__Exercise brief__
What is needed here is an exact repetition of the records below, beginning at the line that has "Click the teal marker north of Gnosjö" and stopping after the line that has "Task: Click the word RIDE in the first entry".
[Opening Supplied data section]
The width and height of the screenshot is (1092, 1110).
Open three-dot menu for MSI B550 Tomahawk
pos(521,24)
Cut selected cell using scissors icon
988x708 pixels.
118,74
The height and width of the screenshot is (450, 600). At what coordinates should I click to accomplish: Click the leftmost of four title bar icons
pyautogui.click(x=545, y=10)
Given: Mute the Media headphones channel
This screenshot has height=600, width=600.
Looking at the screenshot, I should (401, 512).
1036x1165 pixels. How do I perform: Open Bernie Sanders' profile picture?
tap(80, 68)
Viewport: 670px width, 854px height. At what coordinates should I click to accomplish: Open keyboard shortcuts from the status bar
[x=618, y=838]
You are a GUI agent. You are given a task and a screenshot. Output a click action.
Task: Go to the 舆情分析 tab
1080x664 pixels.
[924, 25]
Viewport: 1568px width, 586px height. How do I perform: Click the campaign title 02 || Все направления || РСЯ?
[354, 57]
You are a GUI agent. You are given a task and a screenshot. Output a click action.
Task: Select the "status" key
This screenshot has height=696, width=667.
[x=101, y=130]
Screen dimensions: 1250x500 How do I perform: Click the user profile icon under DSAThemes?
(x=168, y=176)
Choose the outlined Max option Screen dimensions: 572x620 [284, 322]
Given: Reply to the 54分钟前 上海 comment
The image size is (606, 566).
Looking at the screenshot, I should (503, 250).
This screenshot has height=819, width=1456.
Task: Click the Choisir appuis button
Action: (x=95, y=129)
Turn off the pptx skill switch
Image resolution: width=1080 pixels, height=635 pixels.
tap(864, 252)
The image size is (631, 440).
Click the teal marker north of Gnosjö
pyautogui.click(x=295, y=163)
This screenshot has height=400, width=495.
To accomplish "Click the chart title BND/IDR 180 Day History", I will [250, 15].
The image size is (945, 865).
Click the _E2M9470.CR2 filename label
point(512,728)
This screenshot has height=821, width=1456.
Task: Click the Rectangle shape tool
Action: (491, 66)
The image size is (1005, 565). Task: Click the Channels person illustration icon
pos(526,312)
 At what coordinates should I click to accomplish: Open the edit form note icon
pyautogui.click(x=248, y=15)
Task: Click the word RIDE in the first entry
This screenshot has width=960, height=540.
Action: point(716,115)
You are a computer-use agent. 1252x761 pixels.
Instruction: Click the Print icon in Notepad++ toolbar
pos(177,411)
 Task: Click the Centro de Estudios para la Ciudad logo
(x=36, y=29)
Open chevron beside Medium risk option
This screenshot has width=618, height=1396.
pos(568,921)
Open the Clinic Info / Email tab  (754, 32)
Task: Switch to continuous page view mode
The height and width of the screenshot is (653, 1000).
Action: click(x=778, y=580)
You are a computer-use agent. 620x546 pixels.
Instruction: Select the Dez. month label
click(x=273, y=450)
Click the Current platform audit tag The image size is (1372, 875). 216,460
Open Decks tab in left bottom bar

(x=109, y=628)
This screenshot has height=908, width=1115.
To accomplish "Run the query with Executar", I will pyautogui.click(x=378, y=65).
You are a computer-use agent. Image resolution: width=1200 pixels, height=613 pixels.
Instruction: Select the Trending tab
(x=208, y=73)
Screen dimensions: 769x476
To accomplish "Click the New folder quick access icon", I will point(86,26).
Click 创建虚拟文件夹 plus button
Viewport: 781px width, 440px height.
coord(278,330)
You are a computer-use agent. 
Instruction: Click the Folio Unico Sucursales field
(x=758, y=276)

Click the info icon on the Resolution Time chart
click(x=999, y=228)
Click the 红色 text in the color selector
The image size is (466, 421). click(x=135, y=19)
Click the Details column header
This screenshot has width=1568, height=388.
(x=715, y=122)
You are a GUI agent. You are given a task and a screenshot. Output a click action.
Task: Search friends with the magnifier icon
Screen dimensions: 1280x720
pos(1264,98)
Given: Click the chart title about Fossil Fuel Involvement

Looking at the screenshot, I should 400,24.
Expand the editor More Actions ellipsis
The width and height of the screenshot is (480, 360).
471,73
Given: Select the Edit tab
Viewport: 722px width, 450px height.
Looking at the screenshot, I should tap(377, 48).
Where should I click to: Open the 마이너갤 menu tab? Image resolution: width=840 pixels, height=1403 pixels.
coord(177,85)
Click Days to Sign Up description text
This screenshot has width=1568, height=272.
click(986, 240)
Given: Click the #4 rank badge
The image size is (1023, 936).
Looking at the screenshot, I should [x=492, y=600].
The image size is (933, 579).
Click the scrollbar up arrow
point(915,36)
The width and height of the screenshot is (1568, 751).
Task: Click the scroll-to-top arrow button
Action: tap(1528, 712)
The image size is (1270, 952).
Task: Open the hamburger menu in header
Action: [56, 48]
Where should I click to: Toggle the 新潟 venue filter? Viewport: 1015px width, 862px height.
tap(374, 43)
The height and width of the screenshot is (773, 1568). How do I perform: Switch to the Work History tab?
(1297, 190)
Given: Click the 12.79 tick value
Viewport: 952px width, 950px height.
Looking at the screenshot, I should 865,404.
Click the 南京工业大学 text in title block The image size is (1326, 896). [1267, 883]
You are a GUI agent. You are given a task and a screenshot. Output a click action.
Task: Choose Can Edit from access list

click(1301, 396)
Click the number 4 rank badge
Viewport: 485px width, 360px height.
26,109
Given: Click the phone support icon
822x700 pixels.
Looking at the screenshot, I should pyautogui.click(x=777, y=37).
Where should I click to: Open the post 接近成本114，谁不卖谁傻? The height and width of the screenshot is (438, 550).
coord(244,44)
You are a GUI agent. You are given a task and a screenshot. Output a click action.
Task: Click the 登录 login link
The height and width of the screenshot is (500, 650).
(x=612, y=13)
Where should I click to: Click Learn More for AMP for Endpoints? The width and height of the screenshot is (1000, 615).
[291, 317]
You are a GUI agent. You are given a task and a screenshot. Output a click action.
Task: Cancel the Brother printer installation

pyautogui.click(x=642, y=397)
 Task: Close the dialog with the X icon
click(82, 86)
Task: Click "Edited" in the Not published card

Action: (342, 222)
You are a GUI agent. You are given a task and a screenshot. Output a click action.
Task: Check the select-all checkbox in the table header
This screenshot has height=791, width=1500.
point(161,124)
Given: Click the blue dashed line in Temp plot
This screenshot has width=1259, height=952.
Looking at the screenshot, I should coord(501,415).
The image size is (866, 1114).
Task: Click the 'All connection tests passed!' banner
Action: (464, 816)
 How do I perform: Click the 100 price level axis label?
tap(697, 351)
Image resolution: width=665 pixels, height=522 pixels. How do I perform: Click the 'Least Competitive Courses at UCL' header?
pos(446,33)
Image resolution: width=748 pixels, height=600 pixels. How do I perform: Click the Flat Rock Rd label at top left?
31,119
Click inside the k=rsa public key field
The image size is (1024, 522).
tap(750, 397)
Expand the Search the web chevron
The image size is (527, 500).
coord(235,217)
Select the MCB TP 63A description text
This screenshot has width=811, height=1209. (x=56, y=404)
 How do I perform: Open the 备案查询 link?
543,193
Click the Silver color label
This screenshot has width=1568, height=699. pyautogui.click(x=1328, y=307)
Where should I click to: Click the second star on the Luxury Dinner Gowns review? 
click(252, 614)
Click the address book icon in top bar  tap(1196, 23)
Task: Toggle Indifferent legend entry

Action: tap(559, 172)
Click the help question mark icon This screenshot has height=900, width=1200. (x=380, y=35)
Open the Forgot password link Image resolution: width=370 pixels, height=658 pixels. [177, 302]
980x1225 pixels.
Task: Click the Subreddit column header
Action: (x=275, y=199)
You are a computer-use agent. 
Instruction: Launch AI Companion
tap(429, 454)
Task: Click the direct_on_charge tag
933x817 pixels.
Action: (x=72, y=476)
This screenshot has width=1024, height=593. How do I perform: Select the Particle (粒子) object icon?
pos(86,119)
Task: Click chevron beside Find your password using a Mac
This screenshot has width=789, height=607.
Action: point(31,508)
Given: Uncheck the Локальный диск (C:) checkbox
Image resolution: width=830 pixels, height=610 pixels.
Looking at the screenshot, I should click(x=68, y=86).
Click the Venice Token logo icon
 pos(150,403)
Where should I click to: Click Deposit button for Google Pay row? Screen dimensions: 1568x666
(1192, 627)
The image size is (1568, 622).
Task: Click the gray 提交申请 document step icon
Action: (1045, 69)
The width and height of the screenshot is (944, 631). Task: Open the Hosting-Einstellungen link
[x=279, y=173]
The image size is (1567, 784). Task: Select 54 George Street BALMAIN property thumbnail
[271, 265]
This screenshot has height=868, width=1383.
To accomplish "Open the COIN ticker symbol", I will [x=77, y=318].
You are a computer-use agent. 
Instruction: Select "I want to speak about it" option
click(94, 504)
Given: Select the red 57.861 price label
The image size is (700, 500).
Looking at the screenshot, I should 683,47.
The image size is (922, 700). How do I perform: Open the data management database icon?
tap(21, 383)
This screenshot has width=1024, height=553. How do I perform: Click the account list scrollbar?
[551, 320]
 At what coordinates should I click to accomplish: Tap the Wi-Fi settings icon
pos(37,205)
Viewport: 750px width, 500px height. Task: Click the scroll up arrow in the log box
[Closing Supplied data section]
__Solution for this exercise__
Click the teal marker north of Gnosjö
pyautogui.click(x=295, y=163)
This screenshot has height=400, width=495.
To accomplish "Click the chart title BND/IDR 180 Day History", I will [250, 15].
The image size is (945, 865).
Click the _E2M9470.CR2 filename label
point(512,728)
This screenshot has height=821, width=1456.
Task: Click the Rectangle shape tool
Action: (491, 66)
The image size is (1005, 565). Task: Click the Channels person illustration icon
pos(526,312)
 At what coordinates should I click to accomplish: Open the edit form note icon
pyautogui.click(x=248, y=15)
Task: Click the word RIDE in the first entry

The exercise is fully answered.